Infatti tace, magari per dare l’esempio di cosa significhi comportarsi con rispetto e decoro. Ma questo comportamento può essere contemplato solo nei rarefatti cieli dell’Alto Colle. Invece è stata messa in moto la macchina del fango, come ai bei tempi della tregenda berlusconiana che tanto consenso portò all’allora capo del centrodestra. E anche adesso sarà così, tanto che ieri Meloni se n’è vantata indicando i sondaggi. 

Ma qui siamo ormai all’asilo Mariuccia: Lo Voi, secondo la destra, farebbe tutto questo casino perché il sottosegretario Alfredo Mantovano gli ha tolto i voli di Stato nella tratta Roma-Palermo. E poi quell’avido avvocato Li Gotti, che sporge denuncia perché non gli è stato pagato l’onorario quando difendeva il mafioso Giovanni Brusca nel periodo a cavallo del “pentimento”. E chi presidiava la commissione che doveva decidere se rimborsare o meno le spese dell’avvocato? L’allora sottosegretario all’Interno Mantovano.

Ora, un signore palermitano di una certa età ed esperienza, tanto riservato e timido, che proprio ieri ha traguardato eroico dieci anni di presidenza della Repubblica, può farsi trascinare nella lotta nel fango? Già qualcosa comincia a uscire, un avvertimento, dalle parti dei tifosi della destra. Il giornalista Mario Giordano su La Verità ha risposto a un lettore che gli chiede perché Mattarella non sia intervenuto in difesa del governo. La risposta è illuminante: ma caro lettore in che mondo vivi, non lo sai che Mattarella è «il capo dell’opposizione, il più fermo degli oppositori».
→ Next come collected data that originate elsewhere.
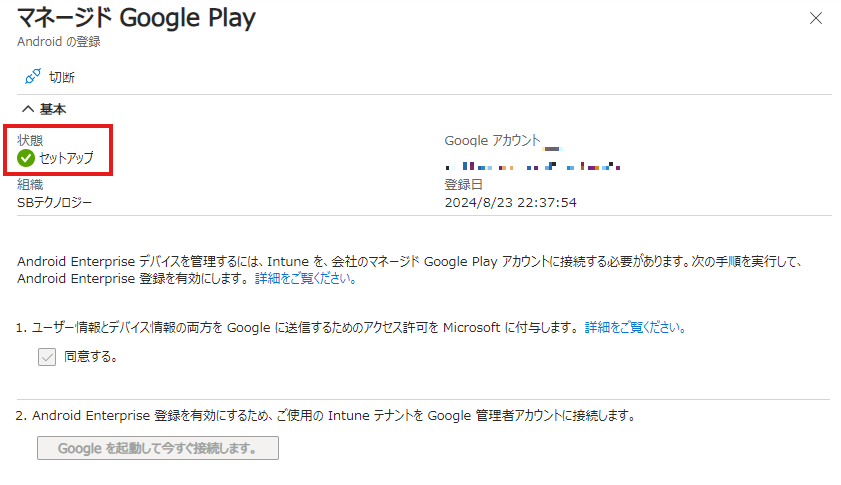Open the 詳細をご覧ください link after Microsoft に付与します

[635, 327]
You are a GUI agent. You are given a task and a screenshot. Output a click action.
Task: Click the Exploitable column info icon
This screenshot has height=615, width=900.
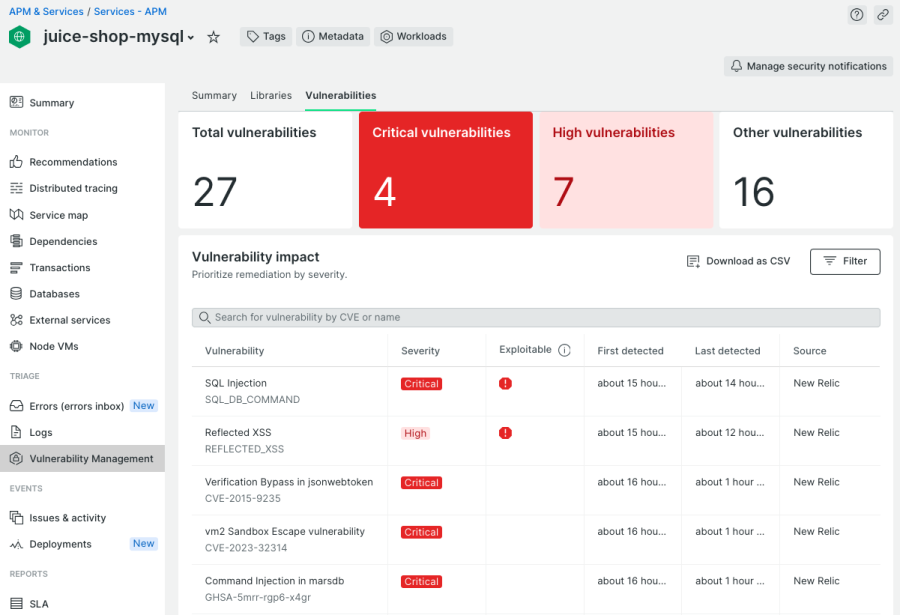(x=564, y=350)
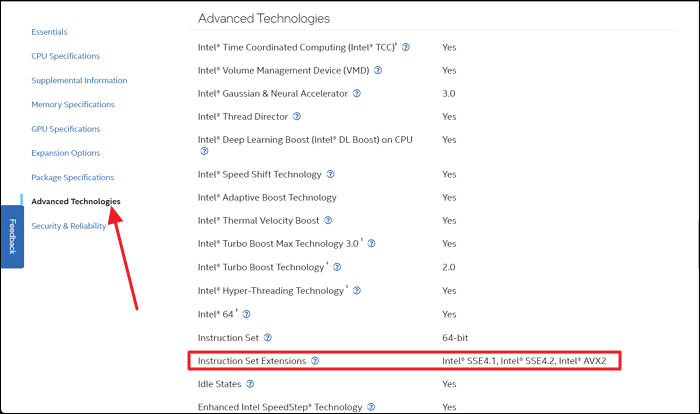Screen dimensions: 700x414
Task: Click help icon beside Idle States
Action: (250, 383)
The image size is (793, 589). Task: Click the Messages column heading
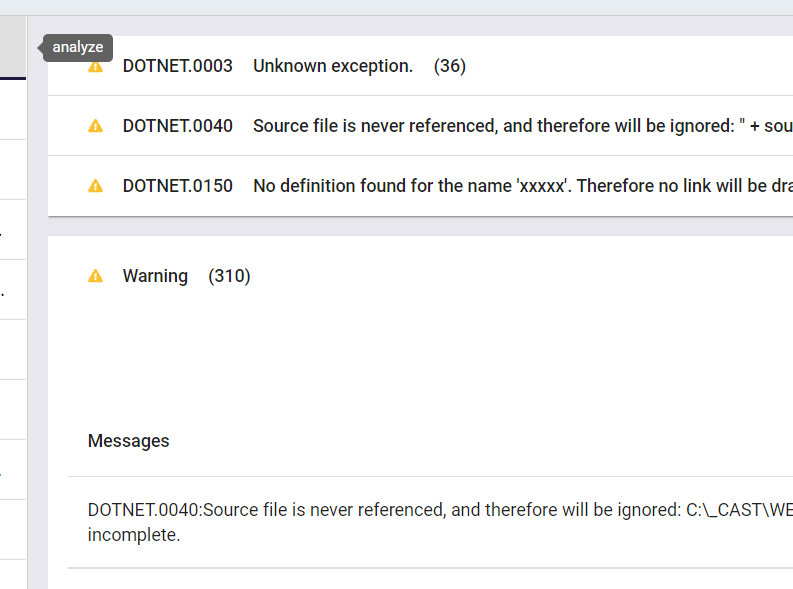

Tace, Mattarella. Non ha taciuto però quando Elon Musk ha detto che «questi giudici devono andarsene», commentando la sospensione della convalida del trattenimento di sette migranti dal Tribunale di Roma che si è rimesso alla Corte Ue. Il presidente della Repubblica  ha ricordato al miliardario che l’Italia sa badare a sé stessa. Tace, ma sarà difficile continuare a tacere quando al Consiglio superiore della magistratura verrà aperta la pratica voluta dai cinque consiglieri laici del centrodestra che vogliono accertare se ci sono i profili disciplinari nei confronti del procuratore di Roma e, addirittura, i presupposti per l’incompatibilità ambientale propedeutica al trasferimento di Lo Voi ad altra sede. Mattarella permetterà che si arrivi a tanto?